A fuerza repetírmelo en todos los días —quédate en casa, quédate en casa, quédate en casa— ya no sé si quiero cruzar la puerta o quedarme ahí dentro. No quiero tener razón ni dejar de tenerla, no quiero quedar por Zoom, tampoco unas vacaciones en Canarias ni una cena con mamparas.
A fuerza repetírmelo en todos los días —quédate en casa, quédate en casa, quédate en casa— ya no sé si quiero cruzar la puerta ...
No quiero ser optimista ni pesimista, no me da la gana de aplaudir y mucho menos de lanzar improperios.No quiero pasar revista al barrial mediático tampoco que el secretario de Estado comente las portadas de los periódicos en las ruedas de prensa sobre la epidemia. No quiero que el Gobierno me mienta, pero tampoco que me diga la verdad, porque tampoco la daré por buena.

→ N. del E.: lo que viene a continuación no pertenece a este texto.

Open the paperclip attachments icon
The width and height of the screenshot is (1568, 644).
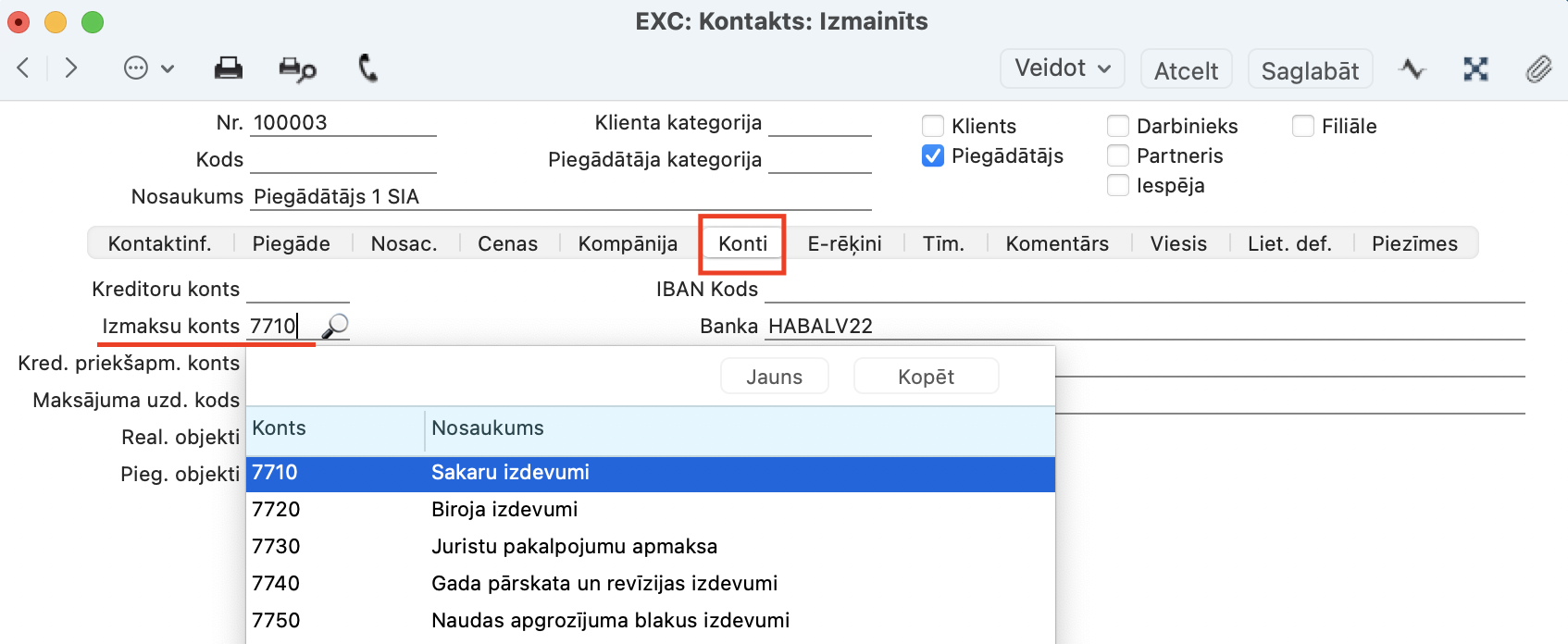point(1538,69)
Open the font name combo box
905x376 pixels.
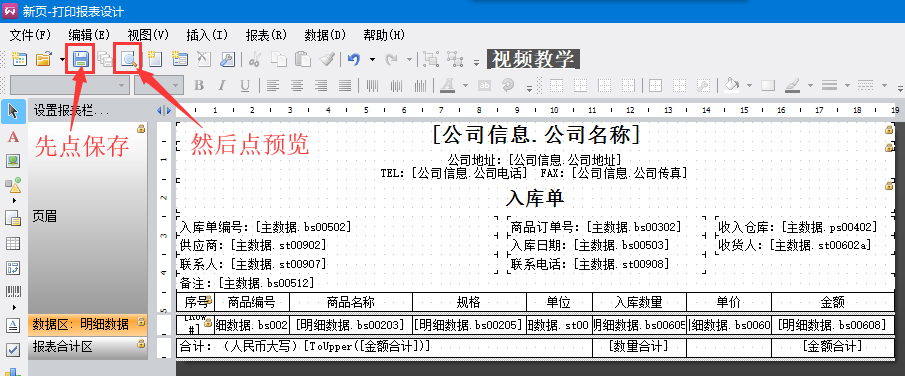[70, 85]
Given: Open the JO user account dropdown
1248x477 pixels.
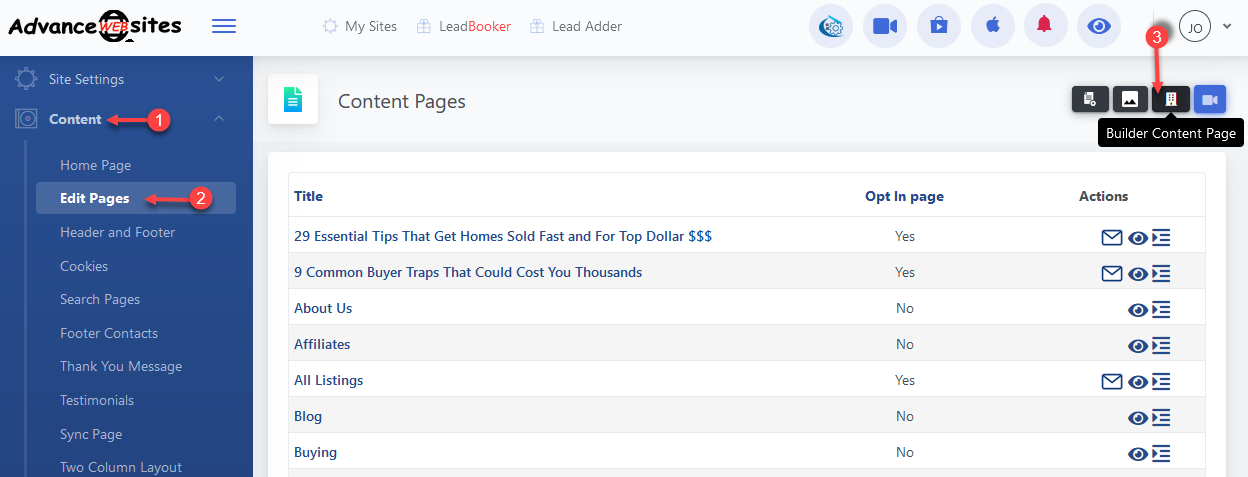Looking at the screenshot, I should [1205, 27].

Esta mañana, mientras marcaba el número del (tele)entrevistado de esta semana, mi IPhone me hizo llegar un vídeo con música festiva. Editó una selección de las fotos de mi verano pasado. Eligió los encuadres más alegres: una playa que puede que no vuelve a ver de esa forma, un bar que seguramente ya habrá echado el cierre y un hotel que quizá ahora esté medicalizado.
La nueva normalidad se acerca, así lo dice el Gobierno. Quizá tenga que cambiar el nombre de este diario. No me veo capaz de beber un vermut con mascarillas.